Islam is the state religion of Saudi Arabia. The government of Saudi Arabia has been criticized for its restrictions on religious freedom. Law requires citizens to be Muslim, and, public worship by adherents of religions other than Islam is forbidden. Any non-Muslim foreigner attempting to acquire Saudi Arabian nationality must convert to Islam. Furthermore, Hanbali is the official version of Sunni Islam and adherence to other sects is restricted. According to a 2012 online poll by WIN-Gallup International, 5% of 502 Saudi Arabians surveyed stated they were "convinced atheists".

Freedom of religion

Saudi Arabia is an Islamic theocracy. Religious minorities do not have the right to practice their religion openly. Conversion from Islam to another religion is punishable by death as apostasy. Proselytizing by non-Muslims, including the distribution of non-Muslim religious materials such as Bibles, Bhagavad Gita, Torah and Ahmedi Books are illegal. In late 2014, a law was promulgated calling for the death penalty for anyone bringing into the country "publications that have a prejudice to any other religious beliefs other than Islam" (thought to include non-Muslim religious books).

The annual report of the United States Commission on International Religious Freedom (USCIRF) tagged Saudi Arabia along with 15 other nations as “countries of particular concern” for engaging in or tolerating “systematic, ongoing, egregious violations [of religious freedom]”.

▶ [Records held in a dataset]:

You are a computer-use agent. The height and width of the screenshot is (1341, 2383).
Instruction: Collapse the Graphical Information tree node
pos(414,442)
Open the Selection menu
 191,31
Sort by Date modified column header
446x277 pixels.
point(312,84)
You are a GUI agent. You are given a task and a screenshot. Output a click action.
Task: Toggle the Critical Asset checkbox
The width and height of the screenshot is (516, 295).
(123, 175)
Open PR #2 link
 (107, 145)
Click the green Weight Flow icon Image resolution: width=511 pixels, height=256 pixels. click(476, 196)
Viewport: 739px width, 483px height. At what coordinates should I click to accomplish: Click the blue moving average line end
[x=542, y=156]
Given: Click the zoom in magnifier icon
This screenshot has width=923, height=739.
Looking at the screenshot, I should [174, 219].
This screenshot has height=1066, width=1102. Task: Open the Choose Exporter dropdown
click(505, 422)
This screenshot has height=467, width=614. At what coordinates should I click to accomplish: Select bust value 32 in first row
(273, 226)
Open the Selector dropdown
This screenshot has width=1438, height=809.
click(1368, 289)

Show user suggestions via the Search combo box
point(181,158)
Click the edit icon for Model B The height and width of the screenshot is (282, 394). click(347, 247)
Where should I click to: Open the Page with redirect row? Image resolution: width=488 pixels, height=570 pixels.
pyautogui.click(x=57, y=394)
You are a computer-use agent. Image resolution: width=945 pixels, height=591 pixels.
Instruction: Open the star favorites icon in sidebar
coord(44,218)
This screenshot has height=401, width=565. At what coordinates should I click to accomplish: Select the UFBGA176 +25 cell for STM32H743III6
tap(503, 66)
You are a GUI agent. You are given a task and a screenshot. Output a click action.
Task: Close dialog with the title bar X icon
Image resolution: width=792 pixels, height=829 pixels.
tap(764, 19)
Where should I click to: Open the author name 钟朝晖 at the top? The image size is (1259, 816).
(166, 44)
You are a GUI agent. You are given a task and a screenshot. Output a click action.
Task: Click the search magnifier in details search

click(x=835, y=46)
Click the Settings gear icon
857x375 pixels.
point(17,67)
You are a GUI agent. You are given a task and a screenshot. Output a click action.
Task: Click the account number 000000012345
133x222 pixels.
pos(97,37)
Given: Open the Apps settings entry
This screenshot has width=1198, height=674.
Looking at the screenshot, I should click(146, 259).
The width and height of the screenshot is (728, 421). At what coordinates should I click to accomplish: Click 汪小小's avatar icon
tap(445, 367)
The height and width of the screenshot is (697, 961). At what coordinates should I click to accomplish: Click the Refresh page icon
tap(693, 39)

▶ [Tasks to carry out]:
#1 Name every non-Muslim religious text that the passage on religion in Saudi Arabia gives as an example of material whose distribution is illegal.
#2 Proceed with the passage on religion in Saudi Arabia, picking up right after its final sentence.
Nothing in the records is needed for the work that comes next.

▶ [Answer list]:
#1 Bibles, Bhagavad Gita, Torah, Ahmedi Books

#2
Religious groups

Islam

The official form of Islam is Sunni of the Hanbali school, in its Salafi version. According to official statistics 85-90% of Saudi Arabian citizens are Sunni Muslims, 10-12% are Shia. More than 30% of the population is made up of foreign workers  who are predominantly but not entirely Muslim. The two holiest cities of Islam, Mecca and Medina, are in Saudi Arabia. For many reasons, non-Muslims are not permitted to enter the holy cities, although some Western non-Muslims have been able to enter, disguised as Muslims.

Non-Muslims
Out of the kingdom's total population of about 35 million, there are about 9 million foreign workers, many of whom are non-Muslim.

For non-Sunni Muslims, non-Muslims, and non-religious, "freedom of religion is neither recognized nor protected under the law" and Saudi "government policies continued to place severe restrictions on religious freedom", according to the 2013 International Religious Freedom Report of the U.S. State Department.

According to Human Rights Watch, the Shia Muslim minority face systematic discrimination from the Saudi Arabian government in education, the justice system and especially religious freedom. Shias also face discrimination in employment and restrictions are imposed on the public celebration of Shia festivals such as Ashura and on the Shia taking part in communal public worship.

As no faith other than Islam is permitted to be practiced openly; no churches, temples, or other non-Muslim houses of worship are permitted in the country although there are nearly a million Christians as well as Hindus and Buddhists—nearly all foreign workers—in Saudi Arabia. Private prayer services are suppressed, and the Saudi Arabian religious police reportedly regularly search the homes of Christians. Foreign workers are not allowed to celebrate Christmas or Easter. In 2007, Human Rights Watch requested that King Abdullah stop a campaign to round up and deport foreign followers of the Ahmadiyya faith.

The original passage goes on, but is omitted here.